Episode Twenty-Six: Pinkerian Politics
This is intended as a provocative suggestion more than a thoroughly well-thought-out thesis: I don’t have the time to research how well this idea holds up in every advanced democracy. There are good reasons to think that this problem might be much worse in the U.K. than elsewhere, given how little capacity local government has now post-austerity. Responses are very welcome.
Stephen Pinker is famous for arguing that everything get better over time (with some rare exceptions). In an entertaining and compelling recent essay for Works in Progress, economist Ryan Murphy extends the argument to cultural products. We are not, however, aware of anyone that has extended this logic to democratically elected politicians. Accepting the Pinker-Murphy hypothesis at face value for the sake of argument, politicians should get better at being politicians. We assume democratic politicians have the straightforward goals of getting elected and re-elected, and any policy goals they may have are strictly secondary. What would this look like in practice?

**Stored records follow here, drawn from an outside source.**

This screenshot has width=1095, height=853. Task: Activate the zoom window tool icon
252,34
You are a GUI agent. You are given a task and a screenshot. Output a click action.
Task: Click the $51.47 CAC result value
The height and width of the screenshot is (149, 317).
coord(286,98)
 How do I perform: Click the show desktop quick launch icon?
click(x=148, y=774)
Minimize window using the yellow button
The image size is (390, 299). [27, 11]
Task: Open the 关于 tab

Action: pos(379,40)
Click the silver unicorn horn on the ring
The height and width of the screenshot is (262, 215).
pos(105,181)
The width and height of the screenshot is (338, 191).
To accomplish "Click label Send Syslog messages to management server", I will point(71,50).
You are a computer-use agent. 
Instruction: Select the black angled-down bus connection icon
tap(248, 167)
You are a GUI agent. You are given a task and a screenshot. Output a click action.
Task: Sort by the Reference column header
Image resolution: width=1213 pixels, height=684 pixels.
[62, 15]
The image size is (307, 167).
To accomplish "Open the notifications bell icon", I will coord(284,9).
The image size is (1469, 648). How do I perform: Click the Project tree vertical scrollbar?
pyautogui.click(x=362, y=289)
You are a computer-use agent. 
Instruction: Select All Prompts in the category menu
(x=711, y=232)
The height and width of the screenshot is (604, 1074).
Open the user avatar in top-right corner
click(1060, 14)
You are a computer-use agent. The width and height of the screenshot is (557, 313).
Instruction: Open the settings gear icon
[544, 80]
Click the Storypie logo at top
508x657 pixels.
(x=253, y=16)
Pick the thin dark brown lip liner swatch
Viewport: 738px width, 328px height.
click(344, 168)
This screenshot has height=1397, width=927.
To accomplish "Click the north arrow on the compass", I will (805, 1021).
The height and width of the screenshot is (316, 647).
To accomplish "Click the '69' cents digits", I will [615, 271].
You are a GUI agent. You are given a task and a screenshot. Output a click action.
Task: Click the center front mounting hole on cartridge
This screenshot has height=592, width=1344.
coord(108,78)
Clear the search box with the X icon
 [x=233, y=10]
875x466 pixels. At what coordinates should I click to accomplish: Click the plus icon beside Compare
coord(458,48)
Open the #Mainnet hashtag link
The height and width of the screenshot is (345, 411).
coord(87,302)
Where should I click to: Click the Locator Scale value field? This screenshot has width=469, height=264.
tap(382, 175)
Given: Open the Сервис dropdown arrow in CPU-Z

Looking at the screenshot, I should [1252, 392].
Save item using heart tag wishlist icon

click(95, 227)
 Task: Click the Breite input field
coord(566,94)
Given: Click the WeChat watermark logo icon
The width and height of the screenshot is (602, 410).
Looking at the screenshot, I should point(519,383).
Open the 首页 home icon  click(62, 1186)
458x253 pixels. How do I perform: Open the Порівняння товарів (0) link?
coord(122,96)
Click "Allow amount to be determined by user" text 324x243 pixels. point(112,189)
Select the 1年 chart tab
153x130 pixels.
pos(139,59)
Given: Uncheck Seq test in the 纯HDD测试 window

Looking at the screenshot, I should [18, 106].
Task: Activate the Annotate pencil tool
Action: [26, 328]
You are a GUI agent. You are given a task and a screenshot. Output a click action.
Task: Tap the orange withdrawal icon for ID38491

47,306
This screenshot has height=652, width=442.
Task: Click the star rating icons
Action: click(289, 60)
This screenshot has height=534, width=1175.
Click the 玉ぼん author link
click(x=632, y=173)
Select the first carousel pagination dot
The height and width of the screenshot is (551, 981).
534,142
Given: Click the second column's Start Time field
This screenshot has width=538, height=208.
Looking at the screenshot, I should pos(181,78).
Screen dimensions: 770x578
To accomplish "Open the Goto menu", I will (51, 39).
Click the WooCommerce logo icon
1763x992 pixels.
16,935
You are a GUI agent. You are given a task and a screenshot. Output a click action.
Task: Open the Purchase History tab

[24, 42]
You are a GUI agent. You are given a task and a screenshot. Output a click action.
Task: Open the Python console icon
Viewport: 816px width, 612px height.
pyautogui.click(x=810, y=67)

Politicians rarely begin their careers as a tabula rasa. By virtue of temperament or ideological inclination or class or race or even just where they grew up, they are likely to appeal to some slices of the electorate more than others. Over time, therefore, as politicians get better at politics, we might expect higher quality matches between politicians and voters.
This would have some notable downstream effects. Incumbency advantage should grow, especially at the more local levels of politics, as the barriers to winning increase and higher-quality challengers decide they can more profitably do something else with their lives. At a national level, electoral coalitions should be become more cemented over time, as parties get better at picking leaders who can at the very least reliably turn out the base (no more Barry Goldwaters, George McGoverns, or Michael Foots). In practical terms, this should mean that hard floors emerge on party support at national elections, even in generally unfavourable environments for one party (like the aftermath of a major recession that the party oversaw while in office). These hard floors increase the importance of a few swing states or constituencies in national elections, meaning that local issues in these areas can have huge shaping effects on national party platforms.
The future of increasingly efficient politics may lead us in some unexpected directions.
Once efficient politicians are in office, we should expect them to be more responsive to voter preferences. The political science literature documents a large voter preference for their elected representatives to focus on local rather than national issues. Accordingly, MPs and Congressmen alike should, over time, focus more on constituency issues. Gone are the days when parties could easily parachute high-quality MPs into tame seats they barely visited. In Parliament or Congress we might also expect these new-model elected representatives to be unexpectedly rebellious, as they view their vote as increasingly a personal one and their role as representative of a constituency rather than as members of a party.
In a sense, this model of politics represents something of a return to tradition. It partly resembles the structure of politics at the accession of George III, the unreformed Parliament so wonderfully analyzed by Sir Lewis Namier. In 1760, political parties and whipping had yet to be invented, and Parliament was full of men elected to represent local interests – often those of the local landowners, but in the great port cities the merchants.1 In those days, however, the executive sat outside Parliament and the the patronage powers of the Crown were very considerable, the franchise was much smaller, and the secret ballot had - perhaps fortunately - not yet been invented. Today, a world of elected representatives with an increasingly local focus might represent more of a challenge to good governance.
This is not, of course, intended as a criticism of elected representatives in unusual positions. It is not, for instance, a coded dig at Joe Manchin, since surely only a Democrat like Manchin could win in West Virginia at all. But it might partly explain the emergence of strange phenomena like a political party committed to Net Zero simultaneously banning onshore wind generation (and now threatening to cripple the proliferation of solar farms), as national policy clashes with local wishes across key constituencies. Over time, our theory predicts that local wishes will win ever more frequently, although we admit that we are almost certainly over-indexing here on the last twelve years of Tory rule in the United Kingdom.
As new technologies, especially email and far more sophisticated polling, enable elected representatives to know what their constituents think, on a scale unimaginable to politicians of decades gone by, their constituents have simultaneously more incentive to care what their MP does, as the reach of the state expands over time into ever more facets of daily life. Our model does not seek to explain all political sclerosis, and it clearly interacts with other trends, such as ageing populations increasingly divorced from the consequences of national policy outcomes, and perhaps also decreasing voter loyalty. But we think it could explain a few things, and commend it to the readers’s intuitions. Pinkerian politics might, paradoxically enough, mean that everything gets worse, barring the emergence of new techniques for aligning local with national interests.
The port cities had very few MPs relative to population, but merchants wishing to enter Parliament could fairly easy buy themselves a rotten borough. Ironically, the most obviously corrupt part of the old system was simultaneously the most meritocratic and accessible for men with money but no family background in politics.